AIM OF THE EXERCISE: Below are several entries. Transcribe exactly those lines that fall from the one with "Flop (485, 2057)" through the one with "[Week 3 DFS Report: Bop or Flop] (241, 1963)", end lines included.

Segment Start: LISTED ENTRIES

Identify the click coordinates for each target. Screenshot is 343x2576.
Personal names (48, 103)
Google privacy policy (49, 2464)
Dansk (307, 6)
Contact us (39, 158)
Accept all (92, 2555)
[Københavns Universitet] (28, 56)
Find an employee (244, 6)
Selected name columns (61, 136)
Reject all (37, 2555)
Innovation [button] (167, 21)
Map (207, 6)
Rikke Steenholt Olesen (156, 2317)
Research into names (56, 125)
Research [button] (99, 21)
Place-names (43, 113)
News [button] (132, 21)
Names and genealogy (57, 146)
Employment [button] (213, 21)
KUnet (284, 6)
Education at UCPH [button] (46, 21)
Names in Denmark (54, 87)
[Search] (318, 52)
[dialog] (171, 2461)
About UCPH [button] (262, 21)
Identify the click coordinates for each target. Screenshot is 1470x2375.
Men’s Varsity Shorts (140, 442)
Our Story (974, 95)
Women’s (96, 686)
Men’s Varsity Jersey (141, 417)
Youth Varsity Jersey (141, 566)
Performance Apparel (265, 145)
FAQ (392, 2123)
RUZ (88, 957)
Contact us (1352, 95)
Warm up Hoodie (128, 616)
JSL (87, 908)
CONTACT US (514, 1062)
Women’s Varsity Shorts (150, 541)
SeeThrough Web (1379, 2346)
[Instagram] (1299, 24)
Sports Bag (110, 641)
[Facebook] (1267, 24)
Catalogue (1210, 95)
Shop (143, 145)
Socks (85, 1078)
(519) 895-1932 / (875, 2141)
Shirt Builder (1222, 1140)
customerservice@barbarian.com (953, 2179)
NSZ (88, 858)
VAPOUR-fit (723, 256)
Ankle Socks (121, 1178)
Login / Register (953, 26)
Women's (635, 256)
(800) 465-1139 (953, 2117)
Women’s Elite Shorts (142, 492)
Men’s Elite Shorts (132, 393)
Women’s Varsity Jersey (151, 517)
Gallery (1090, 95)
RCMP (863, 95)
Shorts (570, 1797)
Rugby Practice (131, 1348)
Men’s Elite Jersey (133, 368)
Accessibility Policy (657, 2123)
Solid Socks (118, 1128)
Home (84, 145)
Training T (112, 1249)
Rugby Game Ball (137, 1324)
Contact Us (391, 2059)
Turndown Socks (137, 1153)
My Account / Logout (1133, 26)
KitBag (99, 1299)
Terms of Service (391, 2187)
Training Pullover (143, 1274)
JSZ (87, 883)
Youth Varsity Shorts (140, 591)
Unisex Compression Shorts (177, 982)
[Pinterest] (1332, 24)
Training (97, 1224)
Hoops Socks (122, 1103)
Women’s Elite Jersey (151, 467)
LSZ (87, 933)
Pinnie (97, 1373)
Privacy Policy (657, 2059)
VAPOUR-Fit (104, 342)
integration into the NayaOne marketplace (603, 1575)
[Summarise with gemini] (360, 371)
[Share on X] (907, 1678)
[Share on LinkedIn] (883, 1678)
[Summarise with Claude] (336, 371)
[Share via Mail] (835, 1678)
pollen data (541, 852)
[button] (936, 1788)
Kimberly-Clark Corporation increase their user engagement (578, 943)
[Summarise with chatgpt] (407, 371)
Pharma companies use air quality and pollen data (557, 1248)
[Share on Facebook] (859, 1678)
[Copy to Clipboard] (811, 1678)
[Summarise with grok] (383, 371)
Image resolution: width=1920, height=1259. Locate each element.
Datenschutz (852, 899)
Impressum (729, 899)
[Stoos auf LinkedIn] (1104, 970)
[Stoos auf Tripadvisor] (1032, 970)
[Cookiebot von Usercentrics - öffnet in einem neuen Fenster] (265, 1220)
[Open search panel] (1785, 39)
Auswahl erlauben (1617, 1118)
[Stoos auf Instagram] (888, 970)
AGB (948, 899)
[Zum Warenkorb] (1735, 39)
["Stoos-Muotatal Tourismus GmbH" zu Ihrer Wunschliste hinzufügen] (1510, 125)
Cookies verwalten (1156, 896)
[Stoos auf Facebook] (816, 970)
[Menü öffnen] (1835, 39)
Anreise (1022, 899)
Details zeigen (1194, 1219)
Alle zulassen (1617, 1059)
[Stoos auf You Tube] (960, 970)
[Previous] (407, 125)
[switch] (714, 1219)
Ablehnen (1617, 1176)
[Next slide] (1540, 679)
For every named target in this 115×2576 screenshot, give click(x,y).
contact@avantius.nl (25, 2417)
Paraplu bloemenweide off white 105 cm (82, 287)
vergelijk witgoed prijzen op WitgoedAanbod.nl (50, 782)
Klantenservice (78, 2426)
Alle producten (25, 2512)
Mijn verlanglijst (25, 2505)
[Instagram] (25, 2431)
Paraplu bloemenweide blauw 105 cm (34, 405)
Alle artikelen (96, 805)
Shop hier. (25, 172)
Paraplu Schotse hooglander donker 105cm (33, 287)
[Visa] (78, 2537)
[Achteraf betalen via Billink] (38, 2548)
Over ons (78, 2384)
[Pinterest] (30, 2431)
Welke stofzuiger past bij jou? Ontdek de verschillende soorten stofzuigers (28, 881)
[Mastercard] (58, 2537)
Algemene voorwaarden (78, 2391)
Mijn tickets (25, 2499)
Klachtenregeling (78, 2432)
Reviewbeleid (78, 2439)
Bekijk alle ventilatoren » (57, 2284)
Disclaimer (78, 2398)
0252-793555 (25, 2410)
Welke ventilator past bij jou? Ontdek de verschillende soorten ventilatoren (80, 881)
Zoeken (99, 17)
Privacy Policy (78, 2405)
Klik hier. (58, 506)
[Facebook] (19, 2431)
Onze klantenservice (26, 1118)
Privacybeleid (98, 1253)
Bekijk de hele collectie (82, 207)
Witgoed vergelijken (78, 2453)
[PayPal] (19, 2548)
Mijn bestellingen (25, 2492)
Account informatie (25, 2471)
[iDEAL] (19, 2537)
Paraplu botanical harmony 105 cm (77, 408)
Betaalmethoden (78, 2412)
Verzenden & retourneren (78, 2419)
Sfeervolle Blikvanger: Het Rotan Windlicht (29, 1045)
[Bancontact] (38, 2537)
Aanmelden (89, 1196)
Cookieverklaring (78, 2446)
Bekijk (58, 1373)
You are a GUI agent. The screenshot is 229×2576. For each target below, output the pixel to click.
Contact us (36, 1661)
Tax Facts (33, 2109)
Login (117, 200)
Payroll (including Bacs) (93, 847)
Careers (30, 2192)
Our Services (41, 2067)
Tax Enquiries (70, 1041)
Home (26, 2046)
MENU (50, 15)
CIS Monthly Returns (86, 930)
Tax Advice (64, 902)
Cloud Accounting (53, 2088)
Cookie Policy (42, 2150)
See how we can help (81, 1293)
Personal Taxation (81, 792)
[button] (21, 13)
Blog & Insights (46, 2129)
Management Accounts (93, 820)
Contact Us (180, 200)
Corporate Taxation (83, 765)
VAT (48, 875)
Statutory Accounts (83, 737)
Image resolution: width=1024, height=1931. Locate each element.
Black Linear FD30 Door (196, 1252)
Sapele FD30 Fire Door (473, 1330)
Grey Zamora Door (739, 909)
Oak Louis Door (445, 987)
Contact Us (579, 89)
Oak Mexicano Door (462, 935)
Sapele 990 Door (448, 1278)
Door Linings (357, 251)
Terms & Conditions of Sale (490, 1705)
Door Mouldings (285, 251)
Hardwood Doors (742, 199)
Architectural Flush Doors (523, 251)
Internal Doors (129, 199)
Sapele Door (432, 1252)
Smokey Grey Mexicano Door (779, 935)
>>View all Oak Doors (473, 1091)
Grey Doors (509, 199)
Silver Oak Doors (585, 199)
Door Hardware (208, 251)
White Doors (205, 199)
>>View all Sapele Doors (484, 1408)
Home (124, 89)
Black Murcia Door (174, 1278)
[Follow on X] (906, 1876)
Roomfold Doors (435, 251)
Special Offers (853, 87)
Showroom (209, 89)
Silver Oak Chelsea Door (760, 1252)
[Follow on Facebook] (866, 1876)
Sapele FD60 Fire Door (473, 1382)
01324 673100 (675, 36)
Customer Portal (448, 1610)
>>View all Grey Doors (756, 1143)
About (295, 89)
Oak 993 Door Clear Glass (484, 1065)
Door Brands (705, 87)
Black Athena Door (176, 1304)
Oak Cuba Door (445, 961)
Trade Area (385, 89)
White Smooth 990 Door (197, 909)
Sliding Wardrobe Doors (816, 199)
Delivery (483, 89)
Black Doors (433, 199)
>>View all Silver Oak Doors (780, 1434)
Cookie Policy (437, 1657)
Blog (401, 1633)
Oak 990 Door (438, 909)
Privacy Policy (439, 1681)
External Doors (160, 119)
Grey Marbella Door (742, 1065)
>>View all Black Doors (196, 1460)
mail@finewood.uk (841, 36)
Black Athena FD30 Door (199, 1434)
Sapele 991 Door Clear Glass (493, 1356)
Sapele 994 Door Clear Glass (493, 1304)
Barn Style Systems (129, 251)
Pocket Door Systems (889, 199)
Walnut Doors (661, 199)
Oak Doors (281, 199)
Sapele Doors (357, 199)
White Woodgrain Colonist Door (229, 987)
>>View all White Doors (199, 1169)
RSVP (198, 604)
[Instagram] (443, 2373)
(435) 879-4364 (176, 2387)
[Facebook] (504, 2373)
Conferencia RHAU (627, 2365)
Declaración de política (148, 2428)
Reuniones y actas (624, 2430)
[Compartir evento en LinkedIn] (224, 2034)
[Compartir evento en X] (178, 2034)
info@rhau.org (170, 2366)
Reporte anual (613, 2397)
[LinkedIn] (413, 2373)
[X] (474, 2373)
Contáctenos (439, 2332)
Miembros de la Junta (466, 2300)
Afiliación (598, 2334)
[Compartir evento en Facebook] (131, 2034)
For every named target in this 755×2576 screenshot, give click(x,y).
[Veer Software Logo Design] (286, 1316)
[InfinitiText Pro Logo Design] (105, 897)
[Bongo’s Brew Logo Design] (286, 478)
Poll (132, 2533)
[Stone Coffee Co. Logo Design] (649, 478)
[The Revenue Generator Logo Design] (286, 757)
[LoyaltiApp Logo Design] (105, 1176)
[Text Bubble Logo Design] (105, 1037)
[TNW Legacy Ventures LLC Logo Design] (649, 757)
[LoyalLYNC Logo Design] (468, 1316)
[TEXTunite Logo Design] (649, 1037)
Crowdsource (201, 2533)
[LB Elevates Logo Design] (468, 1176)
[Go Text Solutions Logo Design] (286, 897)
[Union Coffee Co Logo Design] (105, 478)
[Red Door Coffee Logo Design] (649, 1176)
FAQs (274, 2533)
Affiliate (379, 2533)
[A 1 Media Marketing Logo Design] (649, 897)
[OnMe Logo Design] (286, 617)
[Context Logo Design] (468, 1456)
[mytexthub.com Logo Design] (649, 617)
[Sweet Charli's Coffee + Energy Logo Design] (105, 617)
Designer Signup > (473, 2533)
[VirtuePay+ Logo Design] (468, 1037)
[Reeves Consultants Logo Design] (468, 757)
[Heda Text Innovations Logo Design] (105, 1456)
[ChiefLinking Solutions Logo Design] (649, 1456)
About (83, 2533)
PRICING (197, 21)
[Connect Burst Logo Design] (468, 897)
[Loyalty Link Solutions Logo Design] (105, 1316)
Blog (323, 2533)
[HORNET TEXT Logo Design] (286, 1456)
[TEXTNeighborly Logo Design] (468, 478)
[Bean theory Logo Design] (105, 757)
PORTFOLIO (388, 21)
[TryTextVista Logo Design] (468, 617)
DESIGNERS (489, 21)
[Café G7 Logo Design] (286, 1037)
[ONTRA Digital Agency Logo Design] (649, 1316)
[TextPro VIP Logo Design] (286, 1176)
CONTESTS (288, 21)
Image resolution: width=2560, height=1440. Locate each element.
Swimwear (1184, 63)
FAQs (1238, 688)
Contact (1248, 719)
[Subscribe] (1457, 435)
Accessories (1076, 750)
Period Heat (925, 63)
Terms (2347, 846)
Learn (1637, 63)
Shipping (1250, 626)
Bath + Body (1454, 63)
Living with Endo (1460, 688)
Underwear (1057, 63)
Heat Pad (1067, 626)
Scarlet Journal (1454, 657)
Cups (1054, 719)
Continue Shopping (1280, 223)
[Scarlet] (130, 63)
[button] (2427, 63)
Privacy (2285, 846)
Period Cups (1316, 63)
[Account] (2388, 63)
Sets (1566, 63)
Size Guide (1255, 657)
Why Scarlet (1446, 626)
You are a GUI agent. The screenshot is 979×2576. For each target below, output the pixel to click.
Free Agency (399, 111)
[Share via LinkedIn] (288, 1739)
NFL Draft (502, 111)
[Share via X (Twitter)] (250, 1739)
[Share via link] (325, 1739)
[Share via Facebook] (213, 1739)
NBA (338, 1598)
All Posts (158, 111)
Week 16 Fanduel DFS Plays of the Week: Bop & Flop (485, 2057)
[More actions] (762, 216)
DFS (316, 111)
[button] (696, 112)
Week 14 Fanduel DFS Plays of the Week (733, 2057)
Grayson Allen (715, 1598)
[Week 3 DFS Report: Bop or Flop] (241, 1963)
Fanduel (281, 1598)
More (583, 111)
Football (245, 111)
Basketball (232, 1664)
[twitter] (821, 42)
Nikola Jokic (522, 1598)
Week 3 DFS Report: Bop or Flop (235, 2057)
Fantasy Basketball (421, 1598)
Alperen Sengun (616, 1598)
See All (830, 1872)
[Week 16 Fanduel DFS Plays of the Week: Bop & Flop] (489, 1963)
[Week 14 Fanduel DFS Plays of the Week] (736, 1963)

Segment End: LISTED ENTRIES

ANSWER TO THIS PROBLEM:
Week 16 Fanduel DFS Plays of the Week: Bop & Flop (485, 2057)
[More actions] (762, 216)
DFS (316, 111)
[button] (696, 112)
Week 14 Fanduel DFS Plays of the Week (733, 2057)
Grayson Allen (715, 1598)
[Week 3 DFS Report: Bop or Flop] (241, 1963)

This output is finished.